[Rows on where targets appear]

++++++++++

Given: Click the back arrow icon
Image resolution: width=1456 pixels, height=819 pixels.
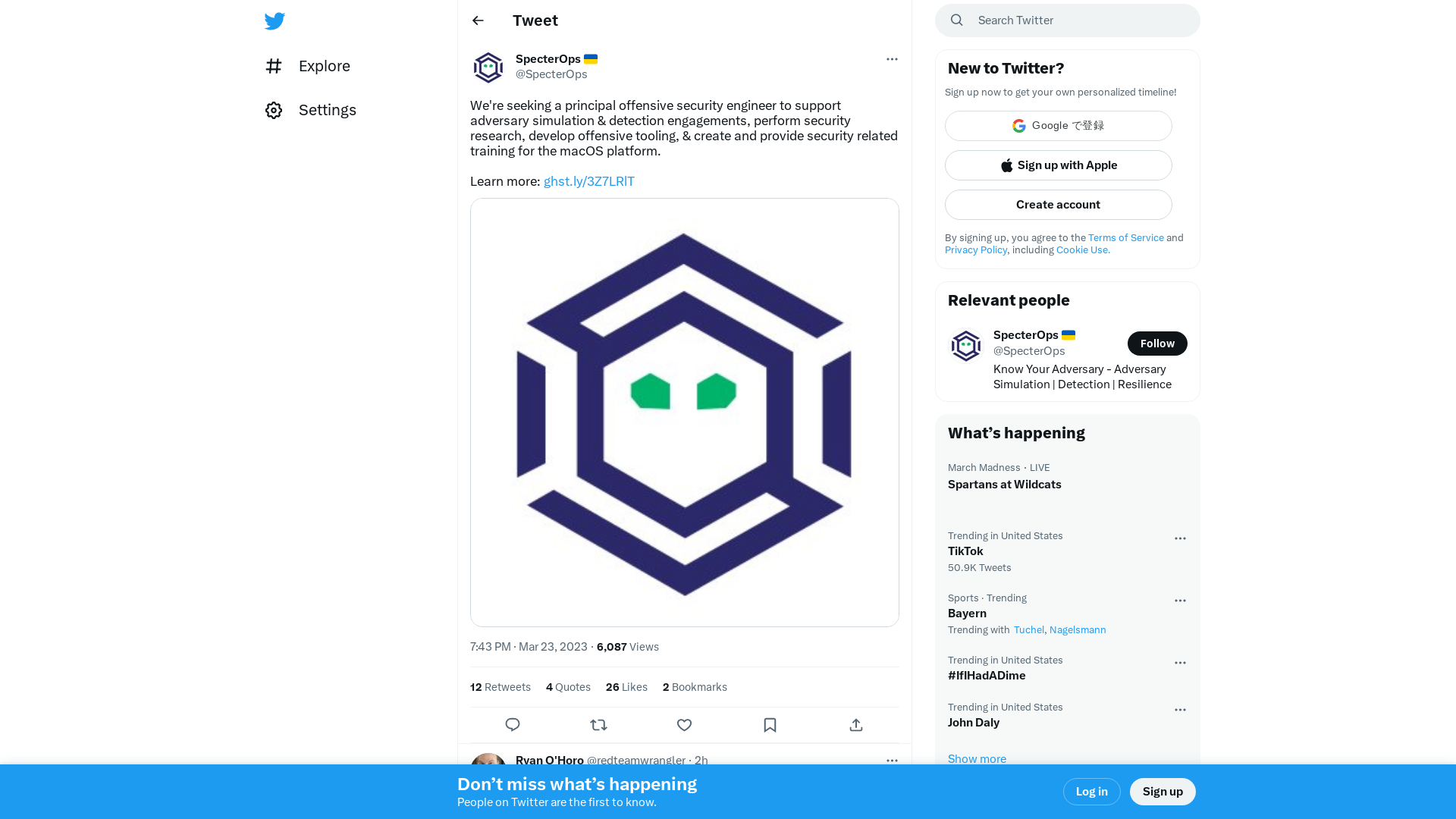Looking at the screenshot, I should point(477,20).
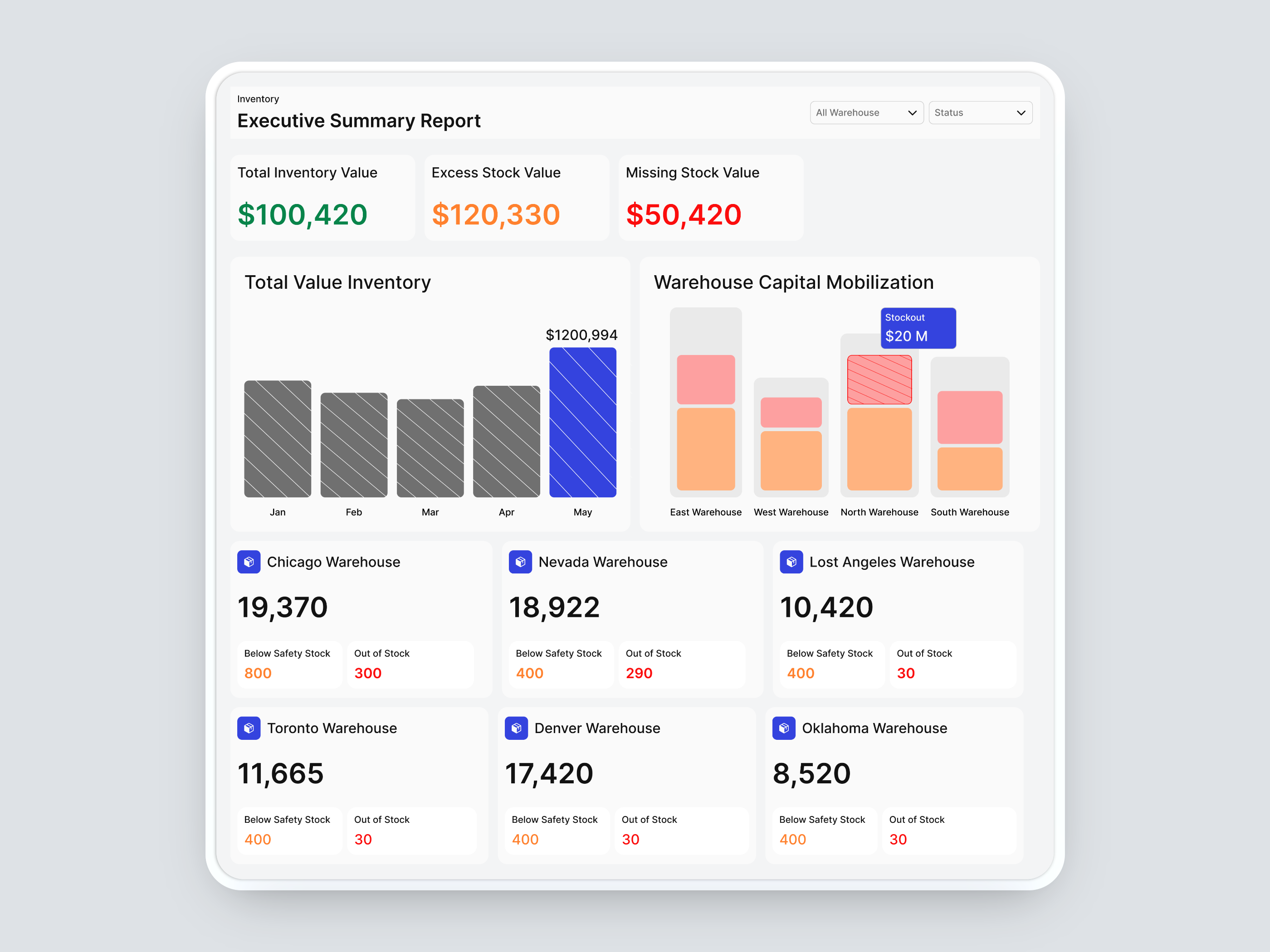Open the Inventory breadcrumb link
Screen dimensions: 1270x952
[258, 99]
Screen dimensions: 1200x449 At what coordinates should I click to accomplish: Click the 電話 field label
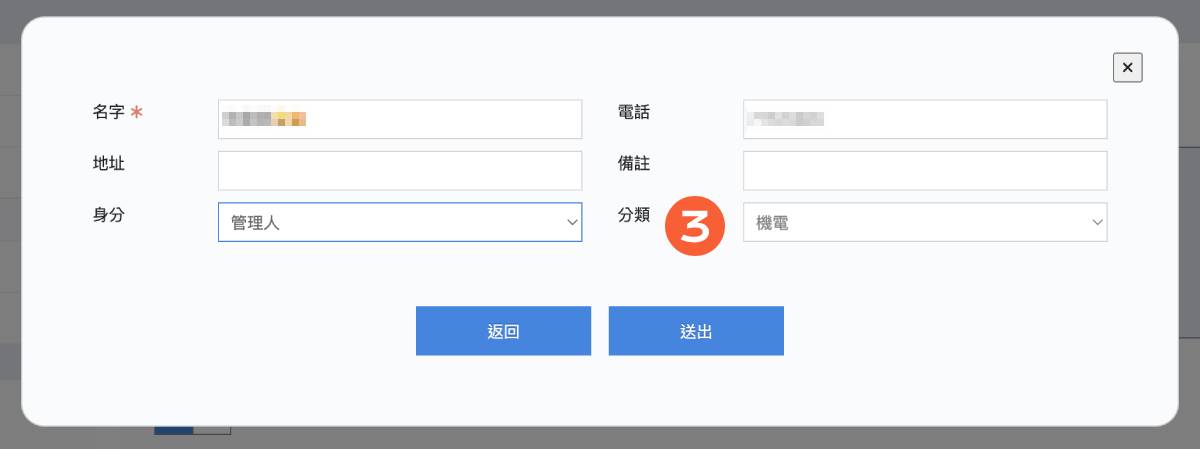point(634,113)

++++++++++

> [Set task]:
Rewrite all the records above, substituting "return arrow icon" for "back arrow icon" and keeping everything else identical. Omit the pictures from your answer.

> [Answer below]:
Given: Click the return arrow icon
Image resolution: width=1456 pixels, height=819 pixels.
Looking at the screenshot, I should point(477,20).
Open the Inventory breadcrumb link
Screen dimensions: 1270x952
[258, 99]
Screen dimensions: 1200x449 At what coordinates should I click to accomplish: Click the 電話 field label
point(634,113)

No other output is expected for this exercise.